After seeing Pumping Iron, I got a bar and two flywheels and did the exercises that I remembered from the movie. I went to the local sports council and heard people dropping something. It was the Olympic lifters. I didn’t know weightlifting and bodybuilding were two separate sports. So I walked in and asked the coach if I could be a weightlifter, and he said yes. After our group training, I’d stay behind and do some additional exercises — bench press, curls, etc. My coaches started looking at my arms and noticed that my chest and biceps were getting bigger, and they asked me what was going on. Most Olympic lifters have very big legs and backs, but big arms and chests can actually hurt you. I said, “Maybe it’s genetics!”

How did your background in weightlifting help you when you transitioned to bodybuilding?

In weightlifting, we mostly trained for strength, explosiveness, speed, balance control [and] faster reflexes. So we’d do anything that would help us in those disciplines. But the benefits were unbelievable. Because of that, I already had all this dense muscle.
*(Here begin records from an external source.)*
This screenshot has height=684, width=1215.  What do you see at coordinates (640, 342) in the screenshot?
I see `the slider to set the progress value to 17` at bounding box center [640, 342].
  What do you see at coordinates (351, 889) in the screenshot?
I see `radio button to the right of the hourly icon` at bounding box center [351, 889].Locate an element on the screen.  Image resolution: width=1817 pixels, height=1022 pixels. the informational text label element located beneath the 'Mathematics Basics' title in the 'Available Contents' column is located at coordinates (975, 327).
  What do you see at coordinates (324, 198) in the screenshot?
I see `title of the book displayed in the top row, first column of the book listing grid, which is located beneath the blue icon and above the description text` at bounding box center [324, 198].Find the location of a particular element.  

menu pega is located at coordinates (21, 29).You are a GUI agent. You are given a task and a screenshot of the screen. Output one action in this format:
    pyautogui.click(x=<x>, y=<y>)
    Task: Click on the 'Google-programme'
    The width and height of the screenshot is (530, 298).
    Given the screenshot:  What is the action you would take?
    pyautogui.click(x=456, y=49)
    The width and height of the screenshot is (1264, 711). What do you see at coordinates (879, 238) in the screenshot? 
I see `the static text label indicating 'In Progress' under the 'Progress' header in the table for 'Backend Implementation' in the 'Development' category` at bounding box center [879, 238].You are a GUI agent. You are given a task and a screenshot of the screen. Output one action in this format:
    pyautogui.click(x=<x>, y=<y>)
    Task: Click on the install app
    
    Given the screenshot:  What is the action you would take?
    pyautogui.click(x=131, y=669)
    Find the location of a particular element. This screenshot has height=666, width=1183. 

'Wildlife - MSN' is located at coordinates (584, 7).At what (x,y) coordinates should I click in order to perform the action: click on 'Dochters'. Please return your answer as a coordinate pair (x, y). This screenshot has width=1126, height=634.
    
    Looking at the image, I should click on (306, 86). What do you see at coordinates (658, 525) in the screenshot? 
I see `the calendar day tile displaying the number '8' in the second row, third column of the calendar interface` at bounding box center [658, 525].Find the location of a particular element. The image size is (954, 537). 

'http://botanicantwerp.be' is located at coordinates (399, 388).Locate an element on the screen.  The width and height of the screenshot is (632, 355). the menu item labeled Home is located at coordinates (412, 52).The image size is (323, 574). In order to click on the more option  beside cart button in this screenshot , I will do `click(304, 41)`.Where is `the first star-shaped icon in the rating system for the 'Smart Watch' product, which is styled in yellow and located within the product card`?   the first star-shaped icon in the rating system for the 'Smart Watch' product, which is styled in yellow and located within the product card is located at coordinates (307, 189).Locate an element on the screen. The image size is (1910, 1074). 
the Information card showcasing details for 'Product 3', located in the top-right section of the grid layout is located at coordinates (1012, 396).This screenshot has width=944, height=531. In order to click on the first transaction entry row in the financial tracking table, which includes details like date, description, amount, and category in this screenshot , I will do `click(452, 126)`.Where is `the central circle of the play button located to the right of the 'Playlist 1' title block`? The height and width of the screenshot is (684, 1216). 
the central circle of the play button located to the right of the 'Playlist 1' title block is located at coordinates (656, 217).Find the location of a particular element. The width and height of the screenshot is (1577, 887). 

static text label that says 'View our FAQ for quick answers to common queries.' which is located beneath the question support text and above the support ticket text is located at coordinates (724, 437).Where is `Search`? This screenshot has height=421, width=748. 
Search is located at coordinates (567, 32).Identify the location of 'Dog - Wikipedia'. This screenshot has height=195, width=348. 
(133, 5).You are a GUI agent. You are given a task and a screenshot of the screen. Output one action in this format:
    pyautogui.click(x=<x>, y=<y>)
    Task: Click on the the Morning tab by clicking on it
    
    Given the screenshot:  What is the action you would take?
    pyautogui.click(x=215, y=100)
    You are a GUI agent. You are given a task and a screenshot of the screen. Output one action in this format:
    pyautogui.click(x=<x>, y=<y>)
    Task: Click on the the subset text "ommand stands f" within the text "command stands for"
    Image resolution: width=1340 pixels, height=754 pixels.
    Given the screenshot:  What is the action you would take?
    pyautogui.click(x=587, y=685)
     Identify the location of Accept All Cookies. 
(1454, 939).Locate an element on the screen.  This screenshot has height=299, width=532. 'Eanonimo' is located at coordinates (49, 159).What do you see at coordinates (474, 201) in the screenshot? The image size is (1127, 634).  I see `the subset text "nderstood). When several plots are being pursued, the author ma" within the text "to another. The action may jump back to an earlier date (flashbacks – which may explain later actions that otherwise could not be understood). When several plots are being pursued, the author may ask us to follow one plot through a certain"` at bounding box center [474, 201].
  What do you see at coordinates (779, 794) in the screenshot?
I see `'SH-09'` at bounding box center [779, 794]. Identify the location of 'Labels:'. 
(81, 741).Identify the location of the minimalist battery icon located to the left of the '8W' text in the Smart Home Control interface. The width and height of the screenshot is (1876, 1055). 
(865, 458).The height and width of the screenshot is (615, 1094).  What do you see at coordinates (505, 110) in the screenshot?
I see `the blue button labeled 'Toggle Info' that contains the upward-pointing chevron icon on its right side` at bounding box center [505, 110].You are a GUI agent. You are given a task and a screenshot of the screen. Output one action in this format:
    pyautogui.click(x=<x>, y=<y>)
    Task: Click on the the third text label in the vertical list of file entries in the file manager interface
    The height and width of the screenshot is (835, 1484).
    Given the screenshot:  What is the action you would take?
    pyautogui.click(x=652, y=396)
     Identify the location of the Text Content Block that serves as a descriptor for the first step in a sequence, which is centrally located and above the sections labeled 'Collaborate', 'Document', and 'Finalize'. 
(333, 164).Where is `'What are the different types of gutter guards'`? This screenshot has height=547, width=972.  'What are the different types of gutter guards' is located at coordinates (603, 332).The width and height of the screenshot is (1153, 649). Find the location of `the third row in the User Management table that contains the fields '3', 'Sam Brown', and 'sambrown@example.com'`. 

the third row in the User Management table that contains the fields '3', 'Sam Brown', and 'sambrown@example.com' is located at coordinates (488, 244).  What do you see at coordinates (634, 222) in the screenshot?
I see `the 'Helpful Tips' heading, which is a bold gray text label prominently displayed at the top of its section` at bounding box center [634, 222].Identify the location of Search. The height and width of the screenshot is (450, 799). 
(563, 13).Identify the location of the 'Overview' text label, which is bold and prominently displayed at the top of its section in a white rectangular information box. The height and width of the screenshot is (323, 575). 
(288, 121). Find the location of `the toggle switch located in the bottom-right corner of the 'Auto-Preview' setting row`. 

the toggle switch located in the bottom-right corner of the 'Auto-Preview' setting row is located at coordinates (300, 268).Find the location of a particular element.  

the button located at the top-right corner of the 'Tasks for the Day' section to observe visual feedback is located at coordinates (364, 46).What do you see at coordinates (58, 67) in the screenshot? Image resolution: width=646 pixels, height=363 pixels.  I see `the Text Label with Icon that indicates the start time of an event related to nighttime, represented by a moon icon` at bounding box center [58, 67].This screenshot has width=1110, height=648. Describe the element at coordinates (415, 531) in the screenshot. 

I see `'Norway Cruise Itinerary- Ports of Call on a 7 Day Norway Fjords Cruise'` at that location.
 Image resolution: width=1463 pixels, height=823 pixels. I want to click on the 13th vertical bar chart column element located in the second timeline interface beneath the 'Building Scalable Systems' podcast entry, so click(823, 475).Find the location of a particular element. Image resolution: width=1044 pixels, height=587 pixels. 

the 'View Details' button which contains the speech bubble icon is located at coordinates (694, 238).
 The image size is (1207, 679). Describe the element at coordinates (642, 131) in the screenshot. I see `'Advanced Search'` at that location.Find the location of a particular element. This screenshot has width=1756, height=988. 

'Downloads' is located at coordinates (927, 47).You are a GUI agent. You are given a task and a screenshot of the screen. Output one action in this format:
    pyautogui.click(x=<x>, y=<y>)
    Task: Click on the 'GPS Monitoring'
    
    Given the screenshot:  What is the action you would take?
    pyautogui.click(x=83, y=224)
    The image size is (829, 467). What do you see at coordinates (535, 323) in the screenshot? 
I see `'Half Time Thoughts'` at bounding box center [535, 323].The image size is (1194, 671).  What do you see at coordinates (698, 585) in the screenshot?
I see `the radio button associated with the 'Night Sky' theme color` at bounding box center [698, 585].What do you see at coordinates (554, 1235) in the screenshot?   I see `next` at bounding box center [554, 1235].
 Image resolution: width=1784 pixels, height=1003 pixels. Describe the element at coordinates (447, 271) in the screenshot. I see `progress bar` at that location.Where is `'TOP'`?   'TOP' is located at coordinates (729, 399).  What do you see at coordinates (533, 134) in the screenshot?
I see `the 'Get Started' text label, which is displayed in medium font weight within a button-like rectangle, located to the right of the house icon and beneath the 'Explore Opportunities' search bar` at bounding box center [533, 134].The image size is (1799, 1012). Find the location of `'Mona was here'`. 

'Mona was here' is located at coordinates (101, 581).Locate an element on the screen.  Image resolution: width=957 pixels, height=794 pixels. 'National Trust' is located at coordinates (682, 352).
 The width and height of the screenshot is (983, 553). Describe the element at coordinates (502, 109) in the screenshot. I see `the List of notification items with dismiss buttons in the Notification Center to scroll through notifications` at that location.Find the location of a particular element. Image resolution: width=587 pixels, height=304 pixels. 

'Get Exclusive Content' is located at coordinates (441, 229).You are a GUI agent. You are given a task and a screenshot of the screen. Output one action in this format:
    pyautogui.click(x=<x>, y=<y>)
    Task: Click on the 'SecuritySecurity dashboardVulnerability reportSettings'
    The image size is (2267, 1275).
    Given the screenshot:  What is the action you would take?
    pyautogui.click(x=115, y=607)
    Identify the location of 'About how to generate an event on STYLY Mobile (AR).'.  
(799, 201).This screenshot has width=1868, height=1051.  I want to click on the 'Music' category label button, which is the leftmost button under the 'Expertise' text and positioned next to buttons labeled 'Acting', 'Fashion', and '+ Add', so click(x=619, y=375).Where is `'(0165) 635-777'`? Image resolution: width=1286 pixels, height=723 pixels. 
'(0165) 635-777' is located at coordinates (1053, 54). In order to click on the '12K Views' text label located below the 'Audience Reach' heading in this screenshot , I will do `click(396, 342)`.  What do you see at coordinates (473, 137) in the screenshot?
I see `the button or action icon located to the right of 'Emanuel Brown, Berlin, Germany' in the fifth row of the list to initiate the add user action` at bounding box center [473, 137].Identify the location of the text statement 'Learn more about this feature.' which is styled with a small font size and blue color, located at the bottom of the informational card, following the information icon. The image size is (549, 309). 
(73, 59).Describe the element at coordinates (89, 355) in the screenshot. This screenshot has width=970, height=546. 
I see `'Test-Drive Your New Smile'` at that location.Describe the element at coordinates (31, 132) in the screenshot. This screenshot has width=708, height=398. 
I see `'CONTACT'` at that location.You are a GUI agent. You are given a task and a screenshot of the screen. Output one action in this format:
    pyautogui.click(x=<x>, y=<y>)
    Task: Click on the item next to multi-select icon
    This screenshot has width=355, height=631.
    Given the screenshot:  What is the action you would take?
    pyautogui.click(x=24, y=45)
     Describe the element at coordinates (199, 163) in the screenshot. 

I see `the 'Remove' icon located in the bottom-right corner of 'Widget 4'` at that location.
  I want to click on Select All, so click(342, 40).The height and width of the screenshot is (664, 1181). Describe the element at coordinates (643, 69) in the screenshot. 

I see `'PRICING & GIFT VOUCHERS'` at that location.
I wasn’t big, but I was extremely strong. When I got into bodybuilding, it didn’t take that long for my body to change. I did my first bodybuilding show at 23, but I didn’t know anything about bodybuilding training or dieting. I just walked into it and won the novice class.

Because that type of training is so beneficial, do you still keep it in your routine?

I still keep my Olympic training because it helps me with bodybuilding. I don’t do any cardio at all. Those lifts are my conditioning. Coming from an athletic background, I wanted to keep the athletic side of me. If I just do bodybuilding movements, the athleticism will go away.

With that type of intense training, do you find it hard to build muscle?

I am a hardgainer, yes. I use Prolab’s N-Large3. It’s very high in calories, with about 45 grams of protein and 600 calories per serving. I will probably do about 800 calories in a shake or sometimes more when I add oatmeal, peanut butter and a banana. I do that mostly on training days. Preworkout, I do their Beta Alanine Extreme, Creatine Monohydrate, Quick Fire and BCAA Plus. Postworkout, I use Prolab’s Glutamine [Powder], then another dose of Beta Alanine Extreme and BCAA Plus, along with a half serving of N-Large3 to get my body back into that anabolic mode.